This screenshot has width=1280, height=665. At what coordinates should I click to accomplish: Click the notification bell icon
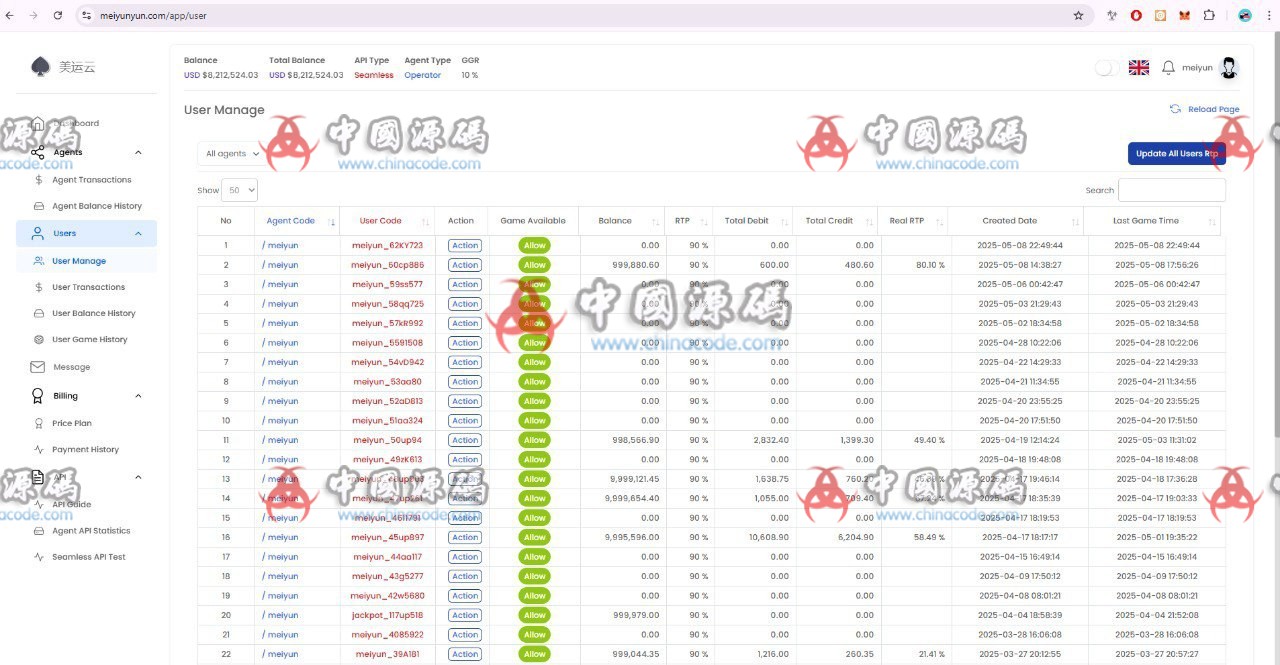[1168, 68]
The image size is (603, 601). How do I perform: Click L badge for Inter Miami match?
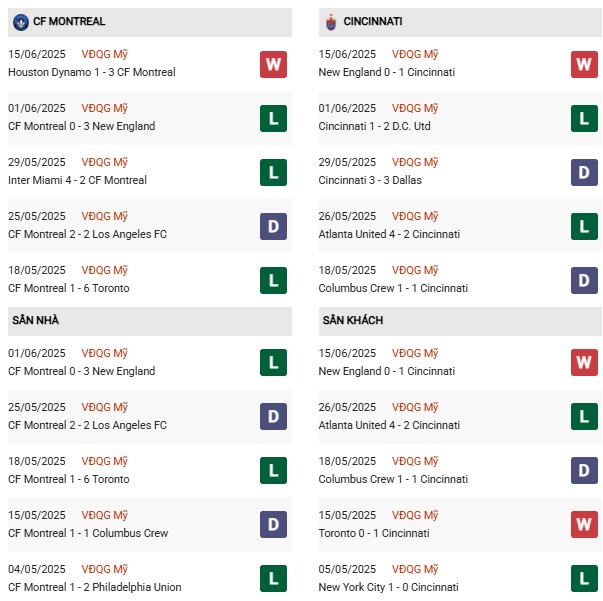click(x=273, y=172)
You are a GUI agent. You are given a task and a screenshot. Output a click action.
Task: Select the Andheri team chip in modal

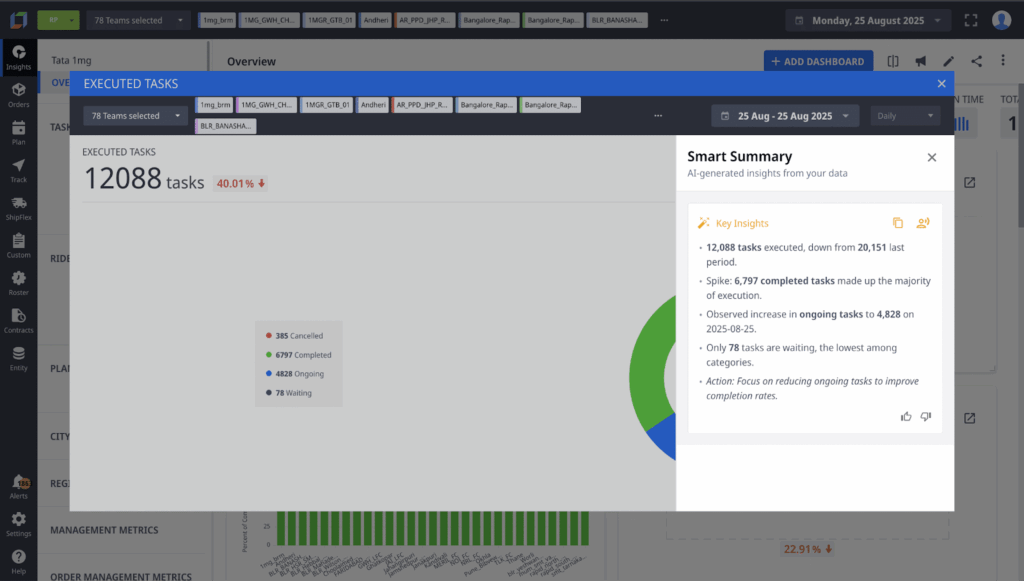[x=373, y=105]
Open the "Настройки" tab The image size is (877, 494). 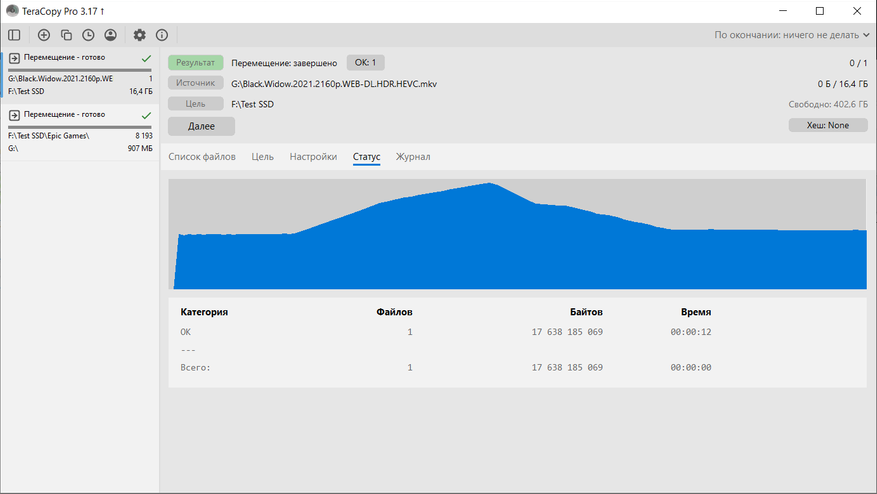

==

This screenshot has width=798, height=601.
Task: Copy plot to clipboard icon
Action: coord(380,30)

* * *

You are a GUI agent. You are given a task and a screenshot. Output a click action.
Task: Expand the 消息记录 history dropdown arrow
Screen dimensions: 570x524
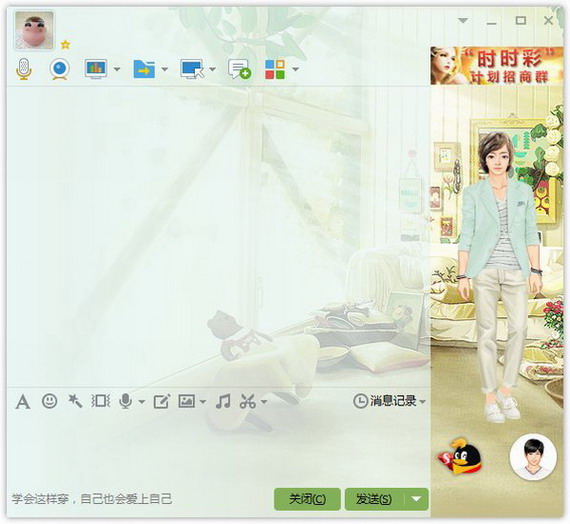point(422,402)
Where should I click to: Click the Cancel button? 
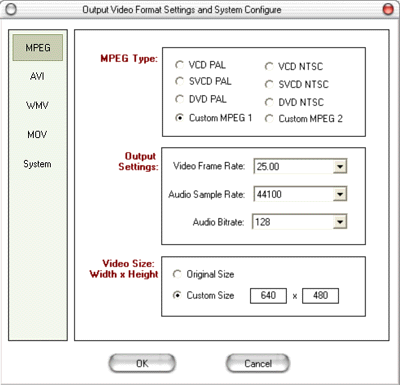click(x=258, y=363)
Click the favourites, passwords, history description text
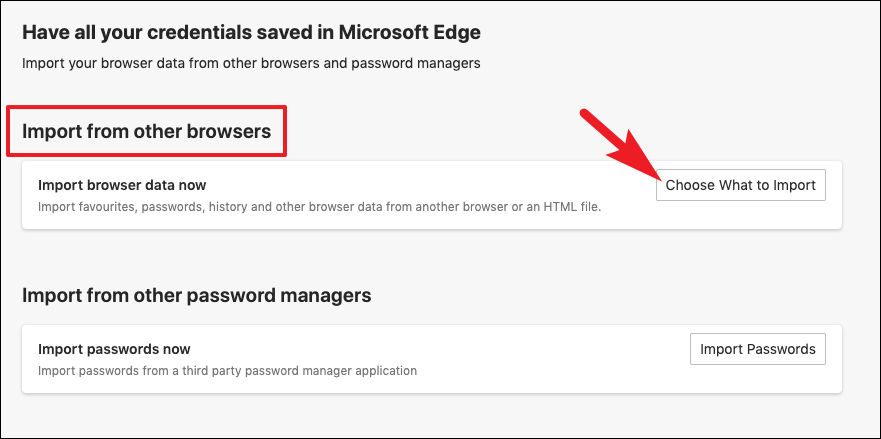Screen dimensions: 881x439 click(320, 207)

» What is needed
Whatever pictures the records hold, omit them; give again exactly the lines from the one containing "This screenshot has width=1280, height=665." through the one containing "is (877, 494).".

» Response box
This screenshot has width=1280, height=665. At what coordinates should I click to accomplish: Click the notification bell icon
[1168, 68]
The image size is (603, 601). How do I perform: Click L badge for Inter Miami match?
click(x=273, y=172)
You are a GUI agent. You are given a task and a screenshot. Output a click action.
Task: Select the Andheri team chip in modal

[x=373, y=105]
Open the "Настройки" tab The image size is (877, 494). 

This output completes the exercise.